→ **Task prompt**: Once the line with "Simulation (1085, 1501)" is found in the entries below, print it and each following line exactly, stopping after the line with "Sitemap (414, 2489)"; print nothing else.
═══ Exercise data
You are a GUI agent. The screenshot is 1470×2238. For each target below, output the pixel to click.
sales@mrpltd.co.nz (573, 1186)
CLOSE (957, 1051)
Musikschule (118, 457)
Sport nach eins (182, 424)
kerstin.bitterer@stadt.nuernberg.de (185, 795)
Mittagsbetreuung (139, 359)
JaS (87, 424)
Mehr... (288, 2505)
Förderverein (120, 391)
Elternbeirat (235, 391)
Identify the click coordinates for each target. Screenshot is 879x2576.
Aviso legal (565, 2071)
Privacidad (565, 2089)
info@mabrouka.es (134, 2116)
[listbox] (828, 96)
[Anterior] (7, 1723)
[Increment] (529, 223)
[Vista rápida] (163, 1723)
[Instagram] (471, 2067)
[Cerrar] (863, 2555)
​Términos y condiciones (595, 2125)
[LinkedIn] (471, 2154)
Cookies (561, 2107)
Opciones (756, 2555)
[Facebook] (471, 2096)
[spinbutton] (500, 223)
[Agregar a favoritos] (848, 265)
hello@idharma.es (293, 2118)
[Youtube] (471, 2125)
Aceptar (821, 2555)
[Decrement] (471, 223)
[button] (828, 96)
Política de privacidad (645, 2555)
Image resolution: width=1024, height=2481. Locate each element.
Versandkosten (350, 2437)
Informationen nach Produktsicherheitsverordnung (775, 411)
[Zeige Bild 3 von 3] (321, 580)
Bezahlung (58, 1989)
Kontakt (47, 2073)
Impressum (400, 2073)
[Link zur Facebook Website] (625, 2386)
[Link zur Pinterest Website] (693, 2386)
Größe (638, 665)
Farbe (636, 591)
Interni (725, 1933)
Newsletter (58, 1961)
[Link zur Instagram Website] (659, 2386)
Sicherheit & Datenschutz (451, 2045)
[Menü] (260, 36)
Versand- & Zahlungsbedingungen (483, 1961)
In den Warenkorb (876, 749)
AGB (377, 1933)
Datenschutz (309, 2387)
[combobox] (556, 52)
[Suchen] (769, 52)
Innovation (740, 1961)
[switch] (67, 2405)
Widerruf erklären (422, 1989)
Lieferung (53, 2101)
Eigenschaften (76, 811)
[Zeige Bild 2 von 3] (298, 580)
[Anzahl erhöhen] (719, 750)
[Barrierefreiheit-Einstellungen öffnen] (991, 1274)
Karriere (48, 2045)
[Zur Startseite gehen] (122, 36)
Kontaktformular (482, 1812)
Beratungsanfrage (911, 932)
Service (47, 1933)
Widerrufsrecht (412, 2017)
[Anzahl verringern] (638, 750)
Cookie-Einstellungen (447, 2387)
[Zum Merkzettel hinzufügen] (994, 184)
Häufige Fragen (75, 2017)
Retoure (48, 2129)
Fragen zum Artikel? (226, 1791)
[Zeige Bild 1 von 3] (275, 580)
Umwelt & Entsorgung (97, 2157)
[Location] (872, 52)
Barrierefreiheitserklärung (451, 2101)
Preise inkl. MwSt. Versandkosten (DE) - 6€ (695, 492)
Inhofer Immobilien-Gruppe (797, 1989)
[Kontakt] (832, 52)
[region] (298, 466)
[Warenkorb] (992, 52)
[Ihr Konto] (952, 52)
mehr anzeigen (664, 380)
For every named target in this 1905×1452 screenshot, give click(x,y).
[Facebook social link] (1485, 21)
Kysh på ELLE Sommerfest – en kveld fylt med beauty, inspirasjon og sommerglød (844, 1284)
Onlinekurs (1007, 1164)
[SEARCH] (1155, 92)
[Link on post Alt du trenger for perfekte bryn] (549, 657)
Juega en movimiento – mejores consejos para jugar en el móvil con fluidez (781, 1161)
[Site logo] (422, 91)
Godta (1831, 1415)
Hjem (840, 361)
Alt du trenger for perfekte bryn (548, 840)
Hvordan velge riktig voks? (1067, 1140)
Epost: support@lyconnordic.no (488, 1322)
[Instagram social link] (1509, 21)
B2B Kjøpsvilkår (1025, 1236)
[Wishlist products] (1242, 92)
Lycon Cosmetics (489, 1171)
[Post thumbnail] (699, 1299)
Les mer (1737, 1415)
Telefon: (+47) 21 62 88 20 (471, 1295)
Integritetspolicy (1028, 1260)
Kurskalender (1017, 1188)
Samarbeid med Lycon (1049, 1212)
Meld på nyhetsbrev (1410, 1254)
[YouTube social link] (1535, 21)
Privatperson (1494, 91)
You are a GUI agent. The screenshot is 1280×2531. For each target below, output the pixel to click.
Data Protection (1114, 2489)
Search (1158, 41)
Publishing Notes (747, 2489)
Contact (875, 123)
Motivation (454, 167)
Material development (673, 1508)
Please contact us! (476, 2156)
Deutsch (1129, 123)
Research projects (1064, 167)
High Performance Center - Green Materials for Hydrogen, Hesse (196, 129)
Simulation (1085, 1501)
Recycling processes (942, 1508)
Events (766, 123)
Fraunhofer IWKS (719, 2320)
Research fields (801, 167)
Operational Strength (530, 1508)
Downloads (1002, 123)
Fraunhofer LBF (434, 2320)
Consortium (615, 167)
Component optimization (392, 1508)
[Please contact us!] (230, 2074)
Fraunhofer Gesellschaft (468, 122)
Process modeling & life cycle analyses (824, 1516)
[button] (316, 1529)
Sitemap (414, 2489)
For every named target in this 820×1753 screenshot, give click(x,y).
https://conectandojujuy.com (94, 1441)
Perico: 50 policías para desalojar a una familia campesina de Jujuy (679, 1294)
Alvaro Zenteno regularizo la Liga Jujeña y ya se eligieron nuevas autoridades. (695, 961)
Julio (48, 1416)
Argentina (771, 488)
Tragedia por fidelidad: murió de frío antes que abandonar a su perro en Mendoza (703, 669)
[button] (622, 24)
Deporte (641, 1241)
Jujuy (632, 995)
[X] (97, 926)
══════
→ **Solution**:
Simulation (1085, 1501)
Recycling processes (942, 1508)
Events (766, 123)
Fraunhofer IWKS (719, 2320)
Research fields (801, 167)
Operational Strength (530, 1508)
Downloads (1002, 123)
Fraunhofer LBF (434, 2320)
Consortium (615, 167)
Component optimization (392, 1508)
[Please contact us!] (230, 2074)
Fraunhofer Gesellschaft (468, 122)
Process modeling & life cycle analyses (824, 1516)
[button] (316, 1529)
Sitemap (414, 2489)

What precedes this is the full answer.